▸ **Work to be completed**
Extract the records below that begin with the line containing "249x107 pixels." and end with the line containing "Action: tap(490, 319)", copying both of those lines and everything between them without change. Leave the pictures out of your answer.

▸ **Dataset extract**
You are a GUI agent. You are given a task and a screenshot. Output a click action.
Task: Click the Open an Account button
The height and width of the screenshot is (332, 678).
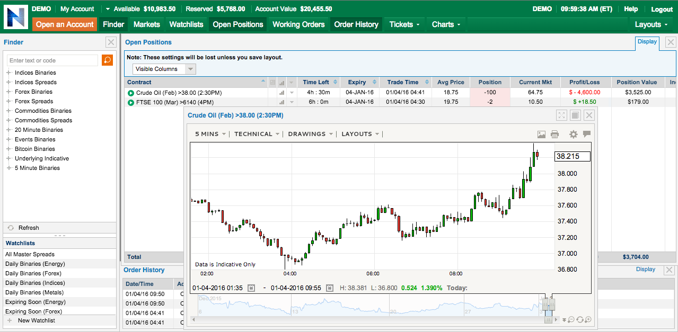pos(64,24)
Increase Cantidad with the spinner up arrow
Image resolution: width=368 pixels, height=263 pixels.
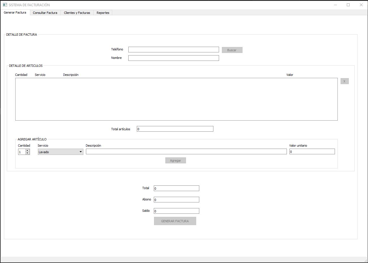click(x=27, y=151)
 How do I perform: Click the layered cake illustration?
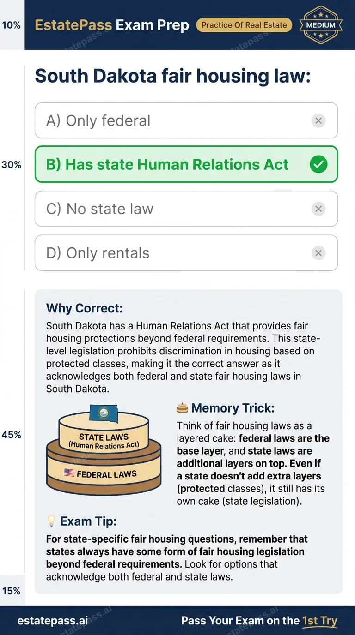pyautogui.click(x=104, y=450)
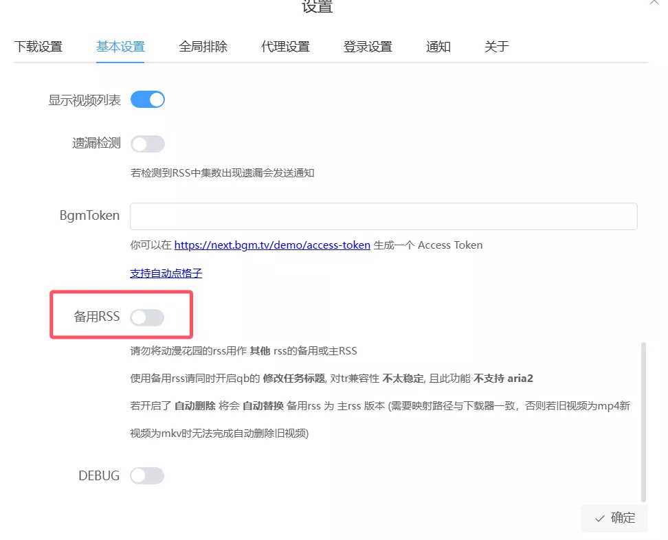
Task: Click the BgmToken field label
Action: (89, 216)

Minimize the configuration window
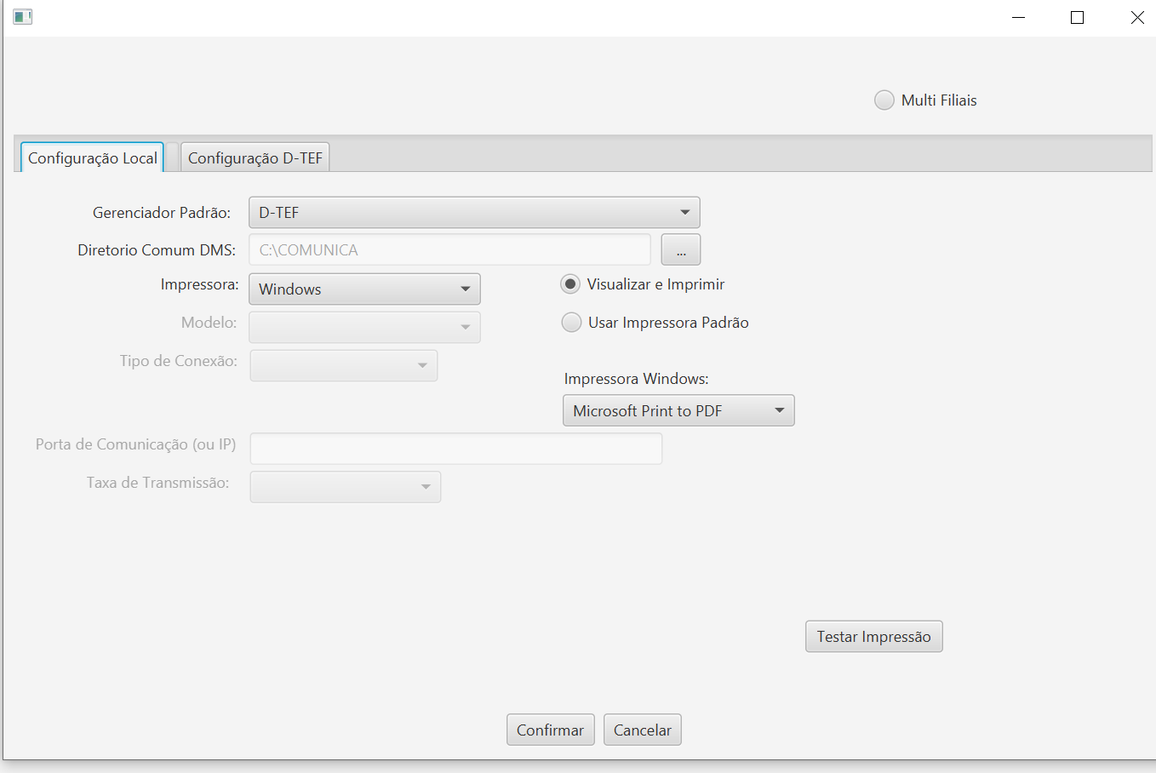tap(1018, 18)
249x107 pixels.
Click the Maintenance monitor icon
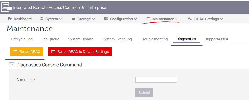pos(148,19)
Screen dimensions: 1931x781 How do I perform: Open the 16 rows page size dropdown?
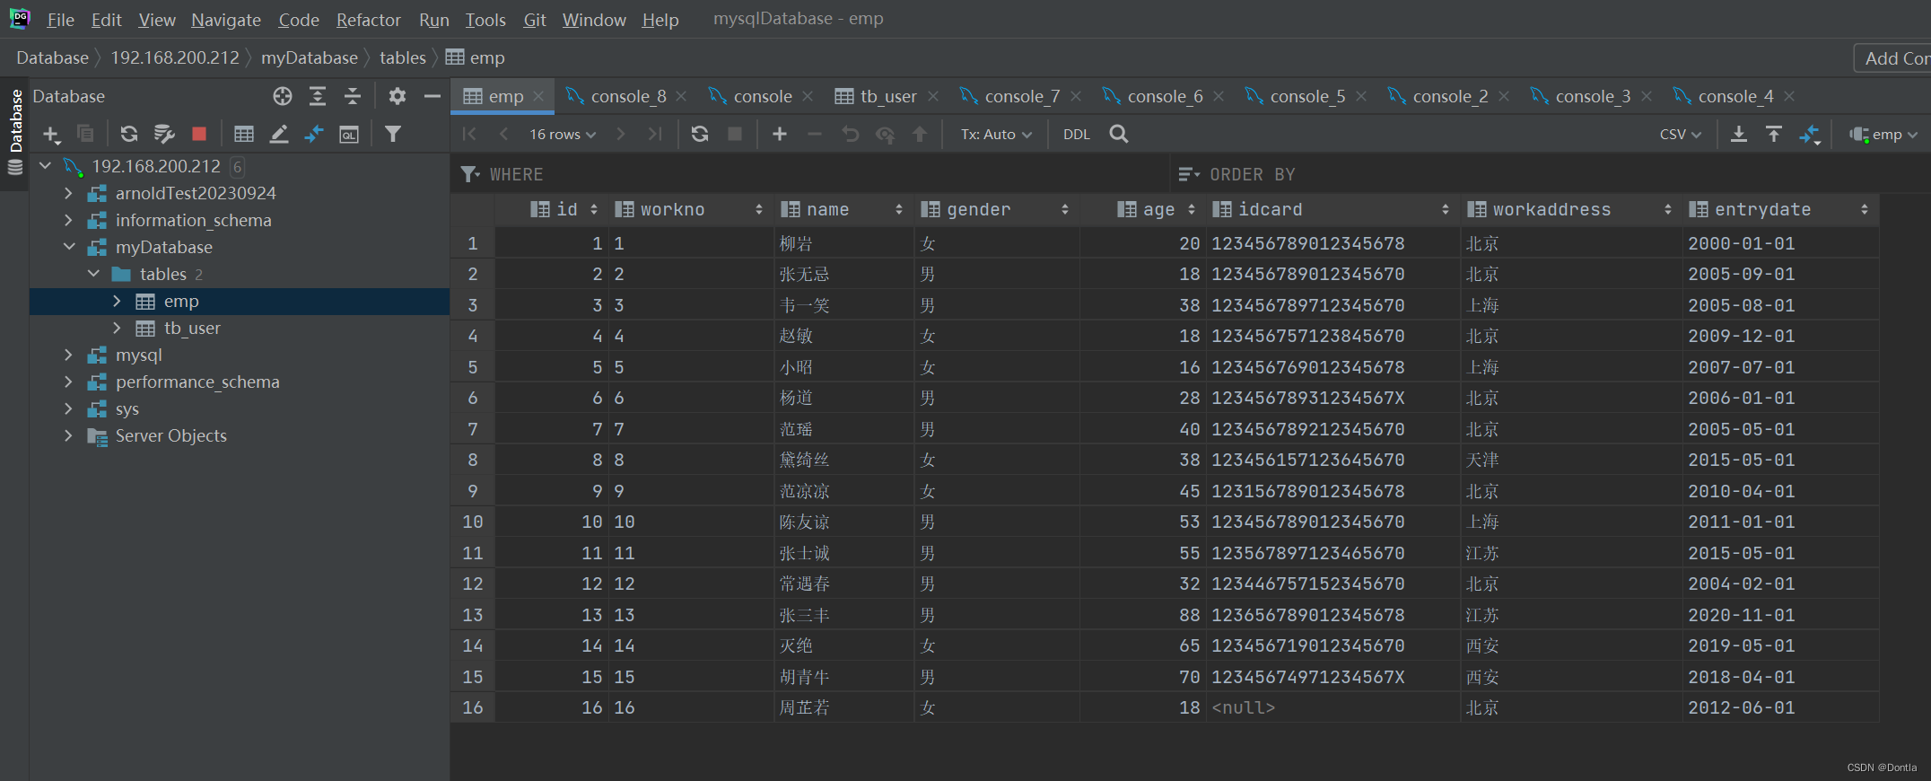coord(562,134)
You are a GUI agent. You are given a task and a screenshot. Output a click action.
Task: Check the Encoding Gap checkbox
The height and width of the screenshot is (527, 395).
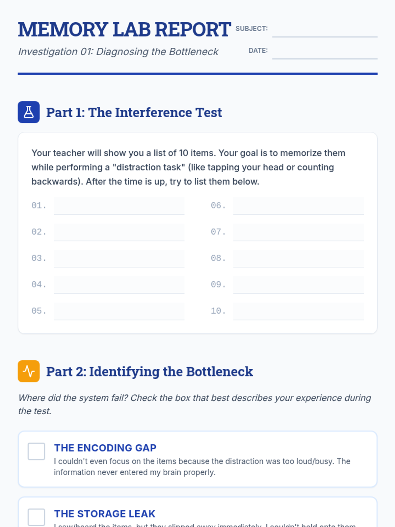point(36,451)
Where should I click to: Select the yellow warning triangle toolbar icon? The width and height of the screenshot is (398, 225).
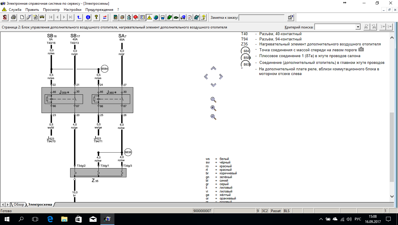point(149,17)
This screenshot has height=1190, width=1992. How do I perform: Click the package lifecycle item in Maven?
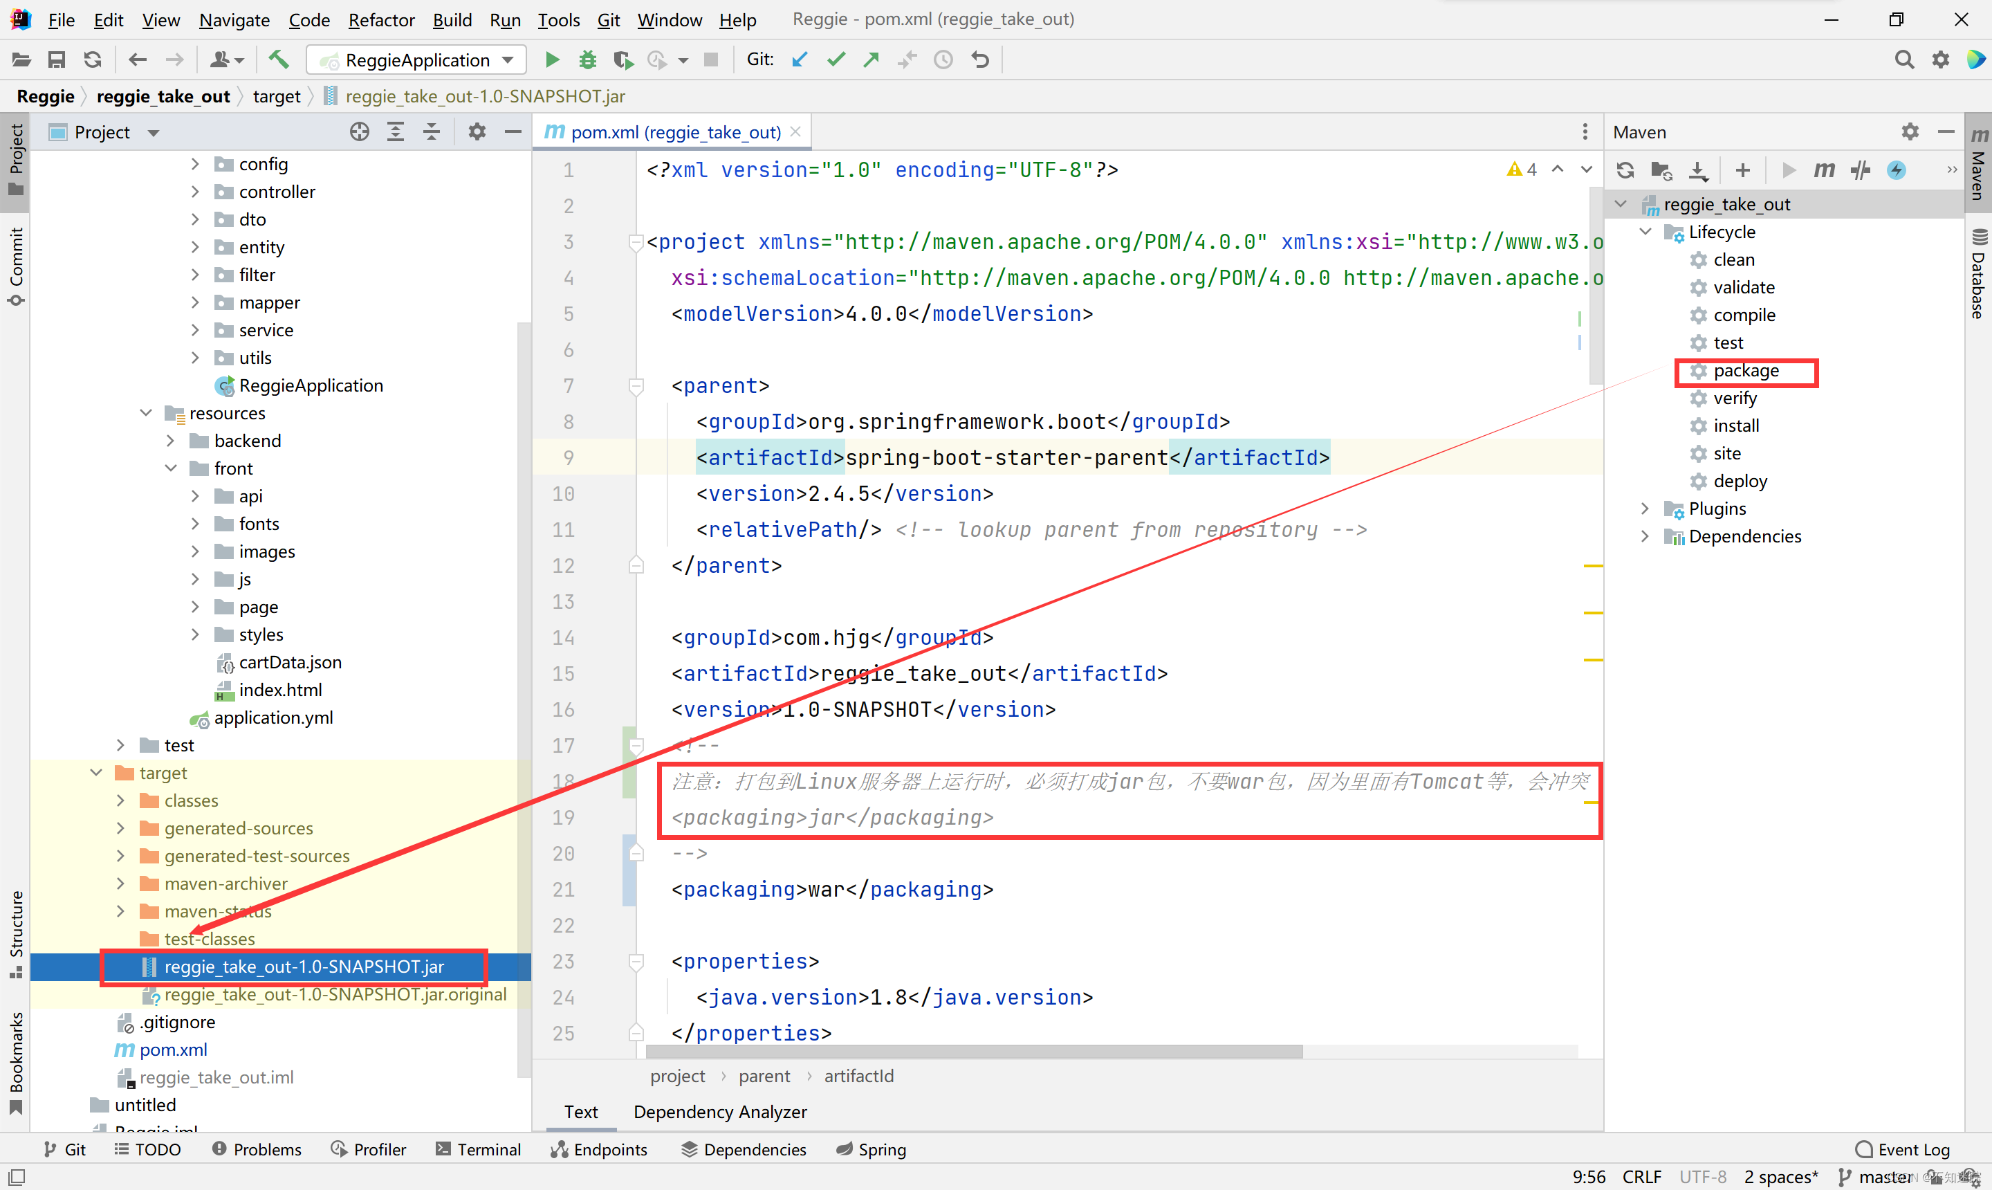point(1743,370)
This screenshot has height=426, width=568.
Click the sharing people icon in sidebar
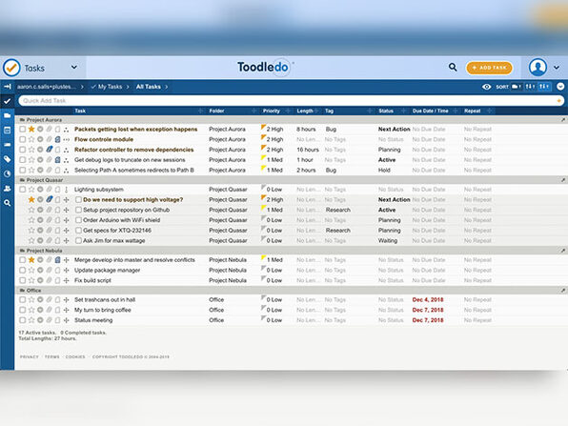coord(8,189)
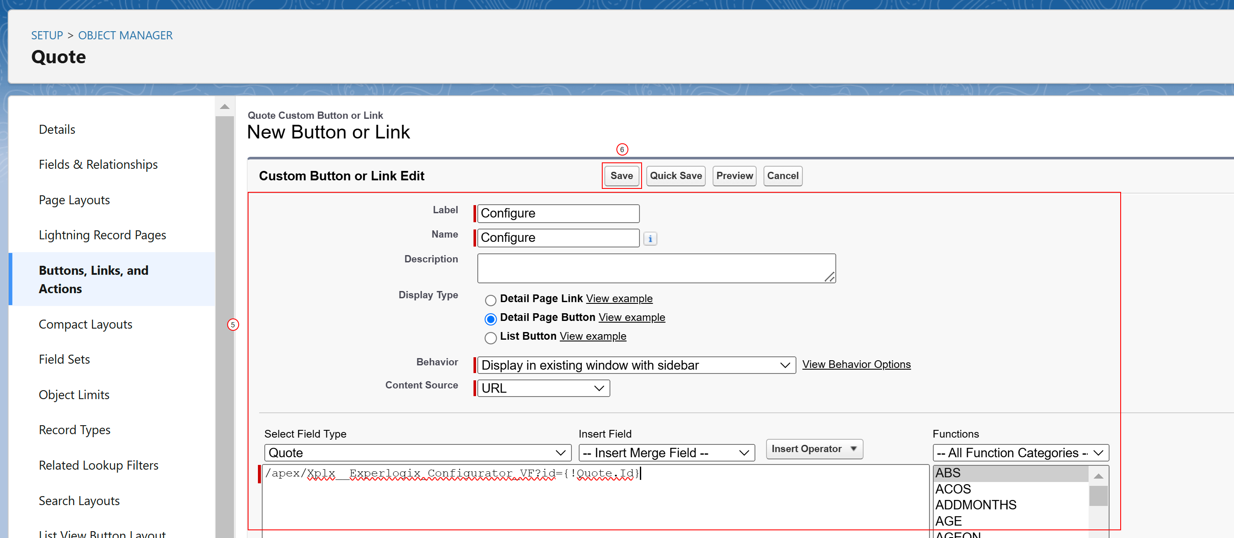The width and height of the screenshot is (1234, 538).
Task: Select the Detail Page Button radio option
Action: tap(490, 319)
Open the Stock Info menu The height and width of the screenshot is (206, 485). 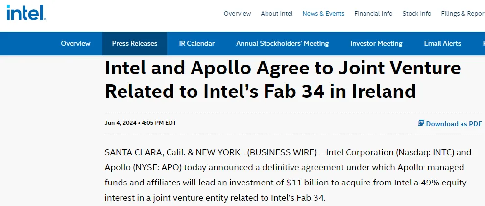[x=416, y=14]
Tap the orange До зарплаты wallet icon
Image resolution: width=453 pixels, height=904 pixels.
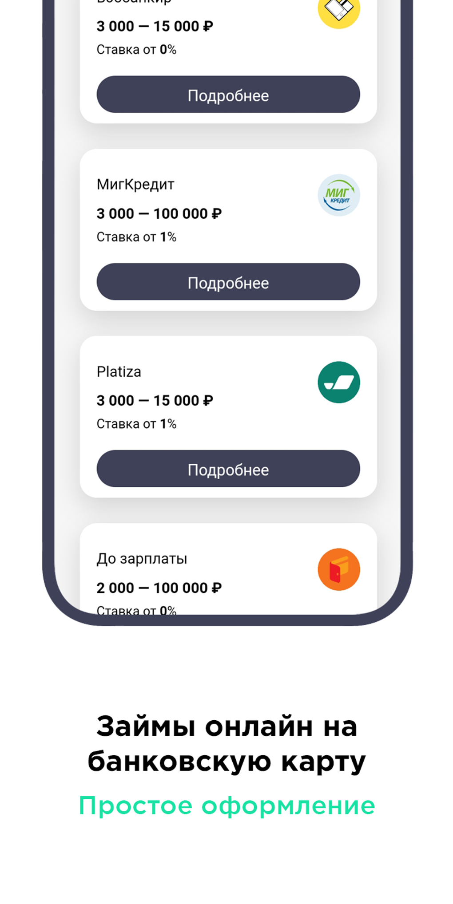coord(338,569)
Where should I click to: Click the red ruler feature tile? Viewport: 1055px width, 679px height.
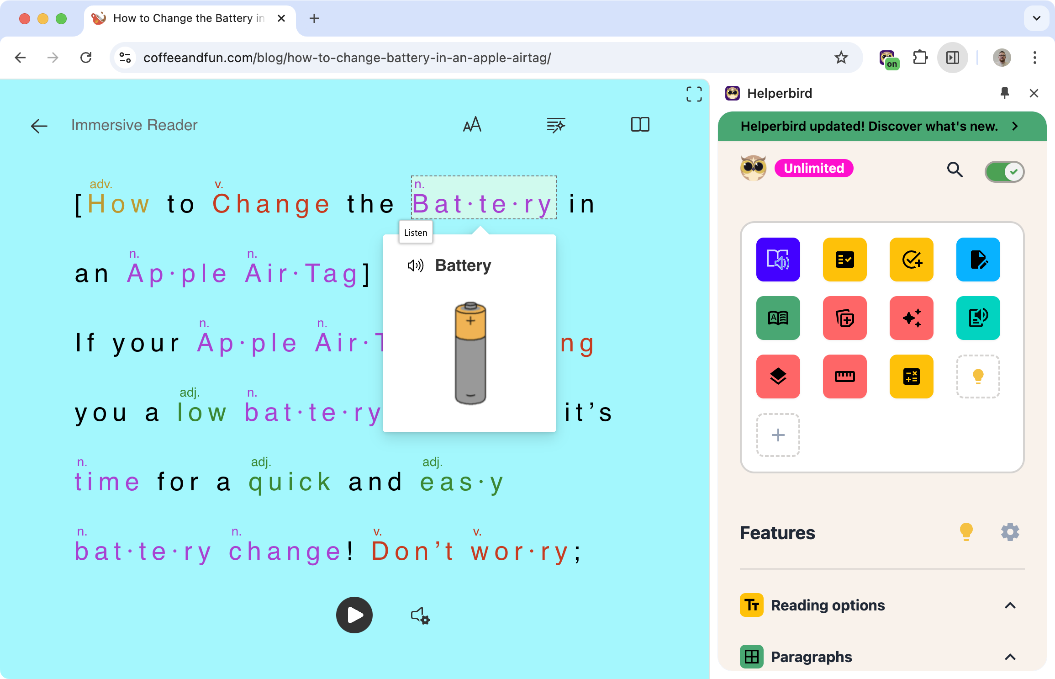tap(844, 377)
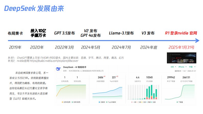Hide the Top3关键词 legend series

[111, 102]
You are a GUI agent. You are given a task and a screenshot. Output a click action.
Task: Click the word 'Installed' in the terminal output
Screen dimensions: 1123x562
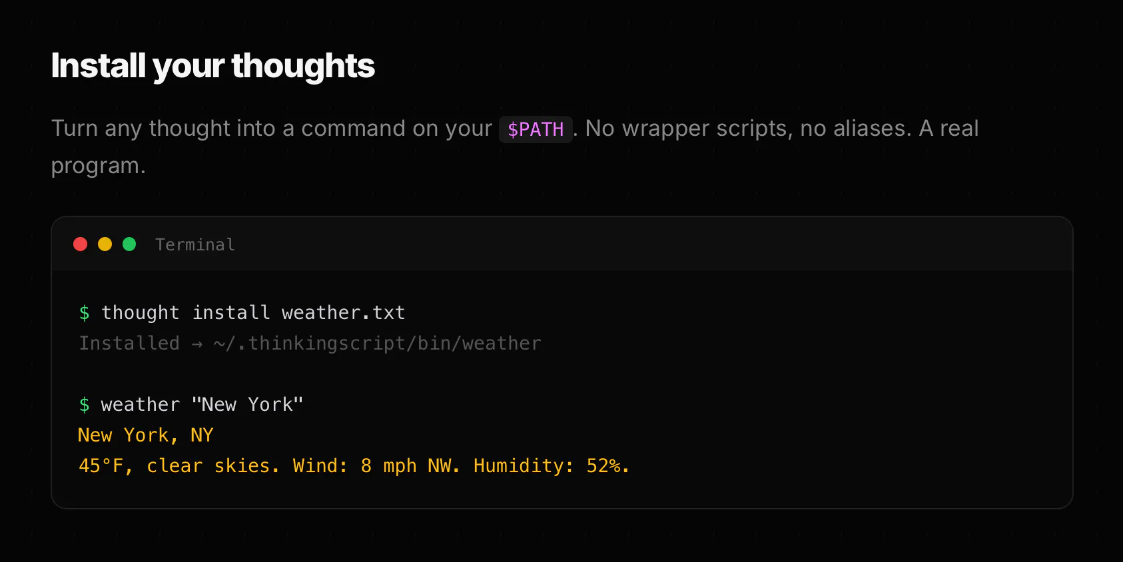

▸ **Full solution**
249x107 pixels.
Click the Maintenance monitor icon
pos(148,19)
Screen dimensions: 1931x781 How do I perform: Open the 16 rows page size dropdown?
coord(562,134)
You are a GUI agent. You are given a task and a screenshot. Output a click action.
Task: Check the Encoding Gap checkbox
The height and width of the screenshot is (527, 395).
point(36,451)
Where should I click to: Select the yellow warning triangle toolbar icon? The width and height of the screenshot is (398, 225).
point(149,17)
This screenshot has height=1190, width=1992. How do I perform: Click the package lifecycle item in Maven?
point(1743,370)
This screenshot has height=426, width=568.
Click the sharing people icon in sidebar
coord(8,189)
The width and height of the screenshot is (1234, 538).
Task: Select the Detail Page Button radio option
Action: tap(490, 319)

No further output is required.